PROBLEM REQUIREMENTS — Please repeat the lines below, exactly and only, from the one that holds "[00_ODAB_Chileno_Los_Cabos_Teal_Andy_Butler_01] (405, 1127)" through the one that holds "Accept All [button] (500, 2554)".

· · · · ·

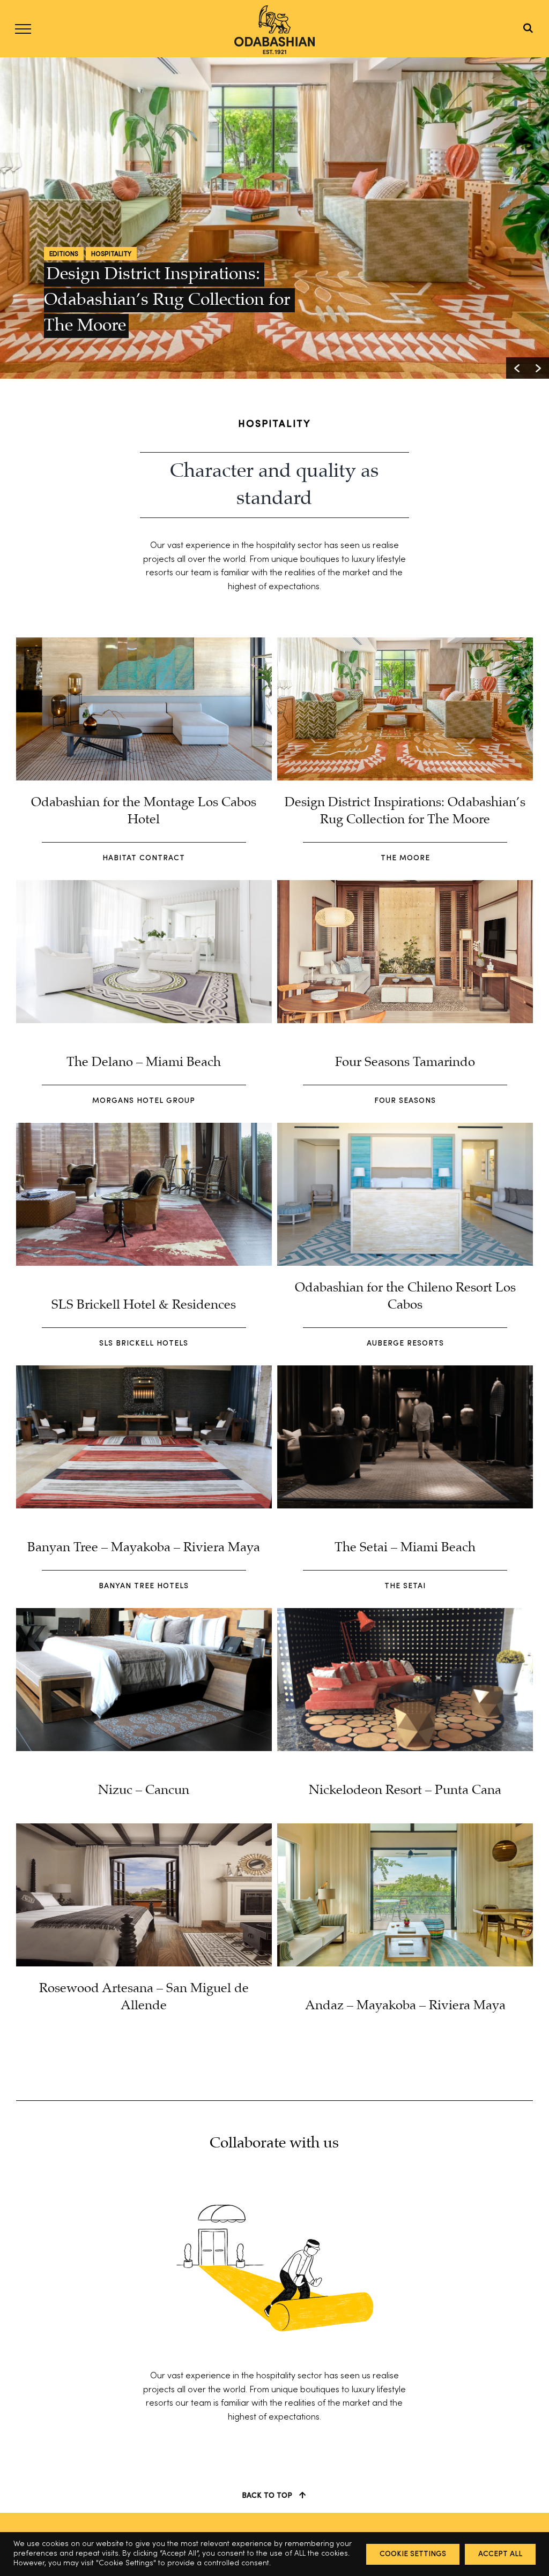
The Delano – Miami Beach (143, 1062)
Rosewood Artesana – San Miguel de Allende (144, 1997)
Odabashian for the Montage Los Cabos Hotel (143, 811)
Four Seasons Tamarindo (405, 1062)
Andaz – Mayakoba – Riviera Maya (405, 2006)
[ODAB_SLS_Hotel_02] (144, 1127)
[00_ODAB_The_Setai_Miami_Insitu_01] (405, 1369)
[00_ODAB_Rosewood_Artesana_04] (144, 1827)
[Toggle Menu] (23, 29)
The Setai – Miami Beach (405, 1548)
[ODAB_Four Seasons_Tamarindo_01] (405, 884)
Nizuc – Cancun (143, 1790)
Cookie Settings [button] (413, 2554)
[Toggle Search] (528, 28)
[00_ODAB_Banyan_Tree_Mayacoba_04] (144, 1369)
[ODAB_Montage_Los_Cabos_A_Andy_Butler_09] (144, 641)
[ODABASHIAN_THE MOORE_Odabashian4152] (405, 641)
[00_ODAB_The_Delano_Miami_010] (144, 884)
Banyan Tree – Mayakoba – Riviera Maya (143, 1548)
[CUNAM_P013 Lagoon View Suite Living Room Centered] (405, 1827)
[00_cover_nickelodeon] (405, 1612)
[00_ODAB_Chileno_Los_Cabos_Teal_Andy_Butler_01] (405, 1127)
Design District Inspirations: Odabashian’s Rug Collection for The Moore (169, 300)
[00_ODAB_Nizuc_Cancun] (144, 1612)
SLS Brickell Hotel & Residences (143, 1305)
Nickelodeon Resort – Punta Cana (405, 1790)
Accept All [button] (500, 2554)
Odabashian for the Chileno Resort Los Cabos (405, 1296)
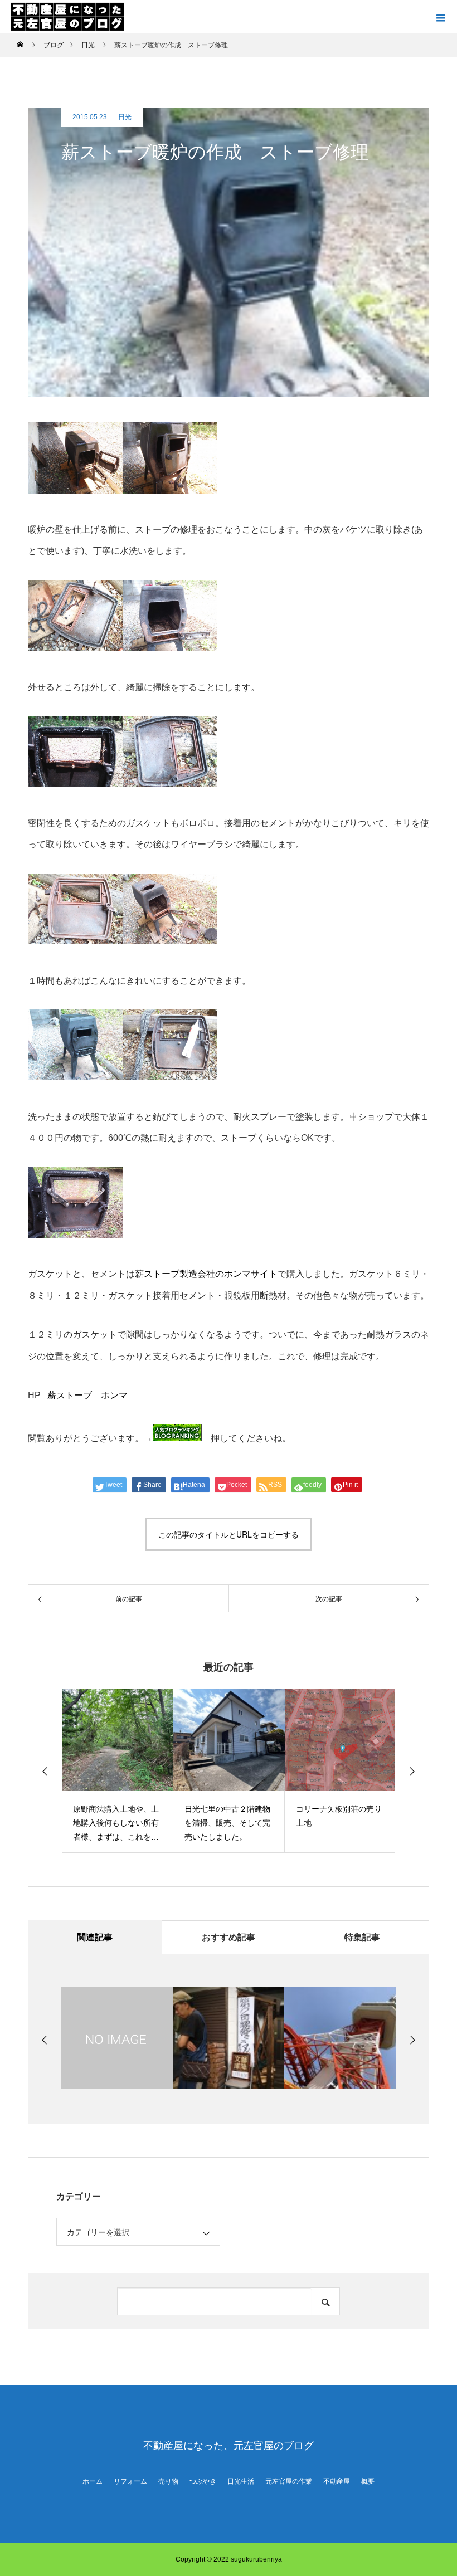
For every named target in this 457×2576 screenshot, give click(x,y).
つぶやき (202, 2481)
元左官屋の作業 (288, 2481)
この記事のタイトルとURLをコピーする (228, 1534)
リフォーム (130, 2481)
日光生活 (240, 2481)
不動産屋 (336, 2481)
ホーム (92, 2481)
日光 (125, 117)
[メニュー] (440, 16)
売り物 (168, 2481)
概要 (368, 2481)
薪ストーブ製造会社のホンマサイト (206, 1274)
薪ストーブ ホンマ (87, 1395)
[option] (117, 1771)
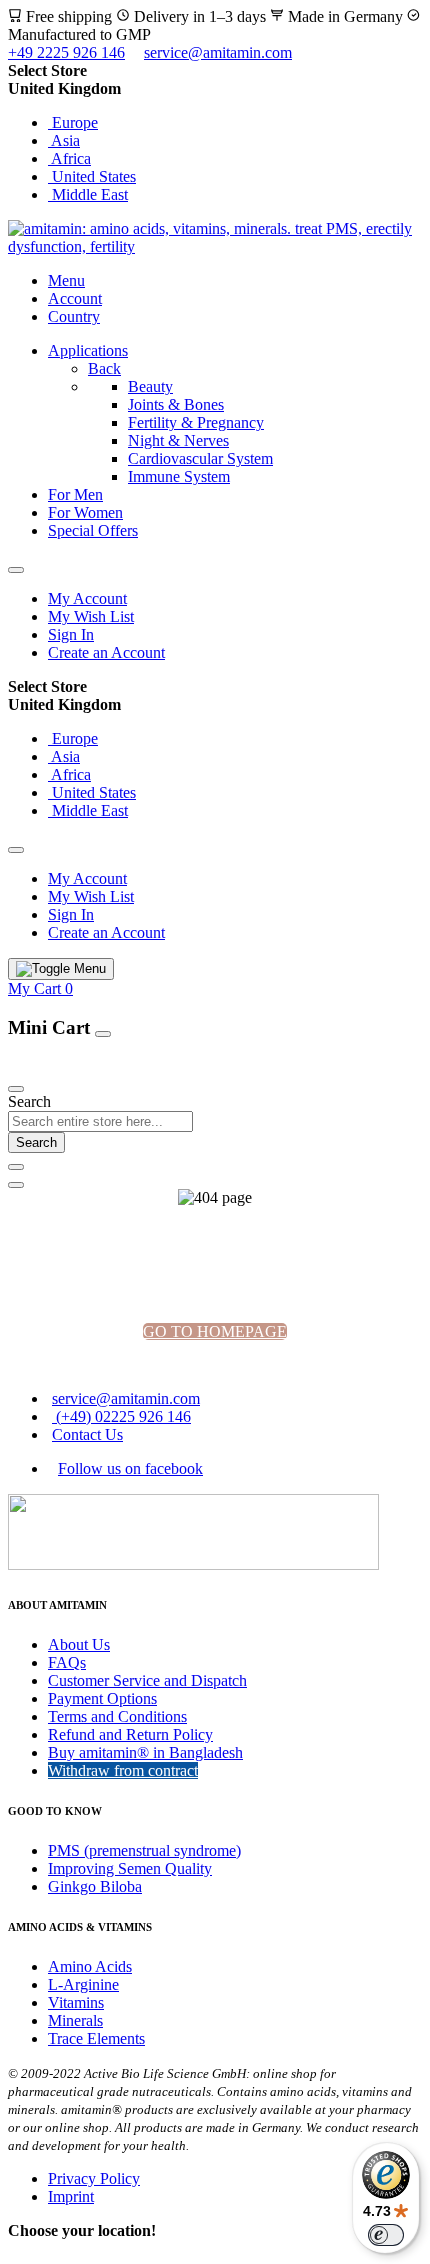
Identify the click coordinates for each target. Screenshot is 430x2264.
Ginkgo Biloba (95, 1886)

· · · · ·

EXERCISE OUTPUT —
[00_ODAB_Chileno_Los_Cabos_Teal_Andy_Butler_01] (405, 1127)
Design District Inspirations: Odabashian’s Rug Collection for The Moore (169, 300)
[00_ODAB_Nizuc_Cancun] (144, 1612)
SLS Brickell Hotel & Residences (143, 1305)
Nickelodeon Resort – Punta Cana (405, 1790)
Accept All [button] (500, 2554)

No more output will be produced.